Published in 2016, the Artificial Kidney Initiation in Kidney Injury (AKIKI) trial randomized patients to received early (n=311) or delayed RRT (n=308). The primary outcome was overall survival at day 60. Early RRT did not reduce mortality as compared to delayed RRT (48.5% vs. 49.7%; P=0.79). There was a significant increase in catheter-related bloodstream infection in the early RRT group. In the delayed RRT group, 49% of patients never received RRT.

A post-hoc analysis of the timing of RRT initiation showed a higher mortality rate among those with delayed HD when compared to participants with earlier initiation or no initiation. However, those in the delayed initiation group were sicker at baseline and no mortality differences were seen when controlling for baseline characteristics. However, individuals in the delayed RRT received greater quantities of diuretics. Whether this may have contributed to worsening clinical status in these individuals is unclear. Ideally, accurate metrics predictive of renal recovery would help identify patients most likely to need RRT. Until such resources are available, a watchful waiting approach seems to be safe.

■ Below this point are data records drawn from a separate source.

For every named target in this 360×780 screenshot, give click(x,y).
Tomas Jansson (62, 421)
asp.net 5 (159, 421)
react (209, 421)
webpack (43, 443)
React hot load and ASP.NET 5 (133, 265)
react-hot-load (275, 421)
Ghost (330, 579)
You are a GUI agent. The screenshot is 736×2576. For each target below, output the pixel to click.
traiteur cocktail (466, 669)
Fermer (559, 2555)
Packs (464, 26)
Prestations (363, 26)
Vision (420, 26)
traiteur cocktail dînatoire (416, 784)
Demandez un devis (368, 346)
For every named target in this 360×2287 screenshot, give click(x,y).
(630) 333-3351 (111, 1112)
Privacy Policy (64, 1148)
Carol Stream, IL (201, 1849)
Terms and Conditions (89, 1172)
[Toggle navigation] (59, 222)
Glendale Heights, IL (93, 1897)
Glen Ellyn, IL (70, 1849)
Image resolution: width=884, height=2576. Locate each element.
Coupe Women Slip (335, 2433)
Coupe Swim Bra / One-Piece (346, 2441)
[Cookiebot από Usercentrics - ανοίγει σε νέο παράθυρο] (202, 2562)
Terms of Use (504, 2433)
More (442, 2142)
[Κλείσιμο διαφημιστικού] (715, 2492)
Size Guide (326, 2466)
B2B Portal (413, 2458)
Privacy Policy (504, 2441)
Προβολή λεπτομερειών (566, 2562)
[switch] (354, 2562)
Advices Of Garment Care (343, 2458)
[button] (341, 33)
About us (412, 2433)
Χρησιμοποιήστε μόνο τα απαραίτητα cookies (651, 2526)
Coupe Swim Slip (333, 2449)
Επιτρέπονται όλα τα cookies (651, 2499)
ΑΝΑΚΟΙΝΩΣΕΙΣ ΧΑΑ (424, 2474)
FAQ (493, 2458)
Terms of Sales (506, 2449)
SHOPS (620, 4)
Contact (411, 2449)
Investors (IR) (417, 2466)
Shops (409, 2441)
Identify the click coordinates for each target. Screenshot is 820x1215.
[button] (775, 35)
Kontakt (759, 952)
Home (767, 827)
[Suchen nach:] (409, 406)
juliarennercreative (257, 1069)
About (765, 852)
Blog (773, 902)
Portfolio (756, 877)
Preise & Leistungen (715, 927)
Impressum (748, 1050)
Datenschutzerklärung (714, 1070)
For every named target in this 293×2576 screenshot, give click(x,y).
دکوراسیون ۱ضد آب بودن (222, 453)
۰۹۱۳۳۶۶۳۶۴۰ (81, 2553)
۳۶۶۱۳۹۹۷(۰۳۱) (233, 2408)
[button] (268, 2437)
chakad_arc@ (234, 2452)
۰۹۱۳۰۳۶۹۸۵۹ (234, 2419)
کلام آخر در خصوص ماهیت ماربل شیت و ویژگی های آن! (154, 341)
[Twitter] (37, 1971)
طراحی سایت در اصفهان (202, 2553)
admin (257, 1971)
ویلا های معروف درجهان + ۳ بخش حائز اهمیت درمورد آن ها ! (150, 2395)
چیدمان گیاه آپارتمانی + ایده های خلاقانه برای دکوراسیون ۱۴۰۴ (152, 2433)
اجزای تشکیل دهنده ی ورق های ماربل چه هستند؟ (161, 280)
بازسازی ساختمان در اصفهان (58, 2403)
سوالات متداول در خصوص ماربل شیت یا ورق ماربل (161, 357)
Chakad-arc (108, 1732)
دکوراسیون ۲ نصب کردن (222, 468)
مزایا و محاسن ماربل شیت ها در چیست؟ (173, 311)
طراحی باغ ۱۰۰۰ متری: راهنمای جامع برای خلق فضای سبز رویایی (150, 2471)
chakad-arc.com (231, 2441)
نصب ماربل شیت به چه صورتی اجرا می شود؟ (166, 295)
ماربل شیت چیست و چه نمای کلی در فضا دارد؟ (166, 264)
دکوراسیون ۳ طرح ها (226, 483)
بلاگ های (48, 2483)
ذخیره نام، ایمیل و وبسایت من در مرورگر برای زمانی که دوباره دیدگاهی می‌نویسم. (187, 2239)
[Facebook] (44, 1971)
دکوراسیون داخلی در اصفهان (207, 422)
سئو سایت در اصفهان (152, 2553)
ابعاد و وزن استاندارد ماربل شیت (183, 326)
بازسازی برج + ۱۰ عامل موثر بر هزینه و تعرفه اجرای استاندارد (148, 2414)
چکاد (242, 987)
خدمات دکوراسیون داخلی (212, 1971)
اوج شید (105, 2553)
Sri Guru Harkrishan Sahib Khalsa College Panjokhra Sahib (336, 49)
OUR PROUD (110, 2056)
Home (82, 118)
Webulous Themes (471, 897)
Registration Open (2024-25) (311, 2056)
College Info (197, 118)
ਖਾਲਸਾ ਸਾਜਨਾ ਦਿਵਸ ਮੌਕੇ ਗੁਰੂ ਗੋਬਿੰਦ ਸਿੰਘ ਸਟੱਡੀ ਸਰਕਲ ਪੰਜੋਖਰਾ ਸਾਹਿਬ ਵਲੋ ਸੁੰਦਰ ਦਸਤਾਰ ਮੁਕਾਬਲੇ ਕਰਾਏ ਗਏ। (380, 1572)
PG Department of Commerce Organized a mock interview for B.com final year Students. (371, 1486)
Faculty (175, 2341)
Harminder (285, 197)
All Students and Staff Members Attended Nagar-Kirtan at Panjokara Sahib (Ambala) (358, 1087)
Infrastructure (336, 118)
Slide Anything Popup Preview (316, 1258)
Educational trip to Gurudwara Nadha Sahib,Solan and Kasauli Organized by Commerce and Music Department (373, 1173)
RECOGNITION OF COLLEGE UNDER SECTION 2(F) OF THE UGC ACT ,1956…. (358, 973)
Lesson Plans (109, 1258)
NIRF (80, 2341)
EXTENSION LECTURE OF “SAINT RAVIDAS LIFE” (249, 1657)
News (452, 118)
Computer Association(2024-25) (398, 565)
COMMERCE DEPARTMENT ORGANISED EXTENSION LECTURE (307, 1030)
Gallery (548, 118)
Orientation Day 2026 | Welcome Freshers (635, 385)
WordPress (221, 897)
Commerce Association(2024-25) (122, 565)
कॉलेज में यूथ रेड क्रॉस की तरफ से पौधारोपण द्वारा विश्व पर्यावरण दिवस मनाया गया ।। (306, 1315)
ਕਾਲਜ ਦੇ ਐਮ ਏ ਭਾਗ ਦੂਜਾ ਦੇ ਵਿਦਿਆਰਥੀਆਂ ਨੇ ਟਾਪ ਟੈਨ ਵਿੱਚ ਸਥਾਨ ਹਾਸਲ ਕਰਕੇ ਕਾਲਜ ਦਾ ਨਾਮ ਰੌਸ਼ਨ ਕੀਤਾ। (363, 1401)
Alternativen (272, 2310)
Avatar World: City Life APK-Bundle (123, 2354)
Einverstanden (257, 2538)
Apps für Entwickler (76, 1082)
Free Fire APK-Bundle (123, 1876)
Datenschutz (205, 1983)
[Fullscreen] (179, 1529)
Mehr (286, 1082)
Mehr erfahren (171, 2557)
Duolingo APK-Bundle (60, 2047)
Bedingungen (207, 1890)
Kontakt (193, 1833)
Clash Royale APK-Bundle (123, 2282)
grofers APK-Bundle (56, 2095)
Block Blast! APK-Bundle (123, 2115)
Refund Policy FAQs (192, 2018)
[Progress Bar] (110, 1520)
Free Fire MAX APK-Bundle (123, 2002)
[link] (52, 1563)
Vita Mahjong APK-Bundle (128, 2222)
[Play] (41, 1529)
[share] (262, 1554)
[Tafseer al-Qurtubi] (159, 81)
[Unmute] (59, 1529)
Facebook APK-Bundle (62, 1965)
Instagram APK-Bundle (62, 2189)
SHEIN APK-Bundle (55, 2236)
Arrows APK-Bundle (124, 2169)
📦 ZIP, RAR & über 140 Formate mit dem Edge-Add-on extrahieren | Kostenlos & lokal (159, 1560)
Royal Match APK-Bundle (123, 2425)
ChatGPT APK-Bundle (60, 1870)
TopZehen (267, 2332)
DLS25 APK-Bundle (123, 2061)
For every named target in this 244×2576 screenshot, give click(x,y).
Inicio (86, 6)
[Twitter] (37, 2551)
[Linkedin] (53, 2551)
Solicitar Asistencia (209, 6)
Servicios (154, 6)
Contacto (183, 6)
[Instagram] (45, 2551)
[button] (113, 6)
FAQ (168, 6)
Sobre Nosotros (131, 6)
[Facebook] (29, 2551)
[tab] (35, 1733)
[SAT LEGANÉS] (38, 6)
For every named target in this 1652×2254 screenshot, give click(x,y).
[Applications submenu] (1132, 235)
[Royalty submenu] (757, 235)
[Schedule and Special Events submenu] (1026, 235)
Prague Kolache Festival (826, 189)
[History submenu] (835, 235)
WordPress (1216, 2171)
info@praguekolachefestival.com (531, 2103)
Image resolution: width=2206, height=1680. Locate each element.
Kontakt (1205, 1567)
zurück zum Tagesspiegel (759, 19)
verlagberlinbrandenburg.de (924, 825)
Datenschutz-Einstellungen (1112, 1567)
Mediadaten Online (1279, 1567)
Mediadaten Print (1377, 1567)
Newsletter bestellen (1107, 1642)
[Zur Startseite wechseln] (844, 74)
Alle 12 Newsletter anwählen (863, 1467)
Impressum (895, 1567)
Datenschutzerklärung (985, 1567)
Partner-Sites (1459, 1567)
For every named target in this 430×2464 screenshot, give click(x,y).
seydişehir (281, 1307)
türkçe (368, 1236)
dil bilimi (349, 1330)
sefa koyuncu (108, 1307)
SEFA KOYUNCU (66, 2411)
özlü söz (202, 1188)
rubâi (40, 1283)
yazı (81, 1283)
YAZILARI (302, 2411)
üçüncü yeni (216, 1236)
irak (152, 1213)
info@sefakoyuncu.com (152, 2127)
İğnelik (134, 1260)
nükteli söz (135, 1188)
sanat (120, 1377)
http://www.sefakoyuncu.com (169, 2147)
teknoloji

In the same year, the single-centered ELAIN trial reported that early RRT significantly reduced all-cause mortality as compared to delayed initiation at 90, but not 60, days. The contrasting results in these 2 recent trials have been attributed to different study designs, the threshold for initiating RRT and patient populations in each trial. For example, ELAIN enrolled ~95% surgical ICU patients and initiated RRT at KDIGO stage 2 while AKIKI enrolled ~80% medical ICU patients and initiated RRT at KDIGO stage 3. These trials were included in a pooled analysis that did not support early being better than late RRT (early vs. delayed RRT: OR 0.74; 95% CI 0.43-1.27; I2=70.5%). More recently, the 2018 IDEAL-ICU trial found no benefit with early initiation of RRT among ICU patients with septic shock.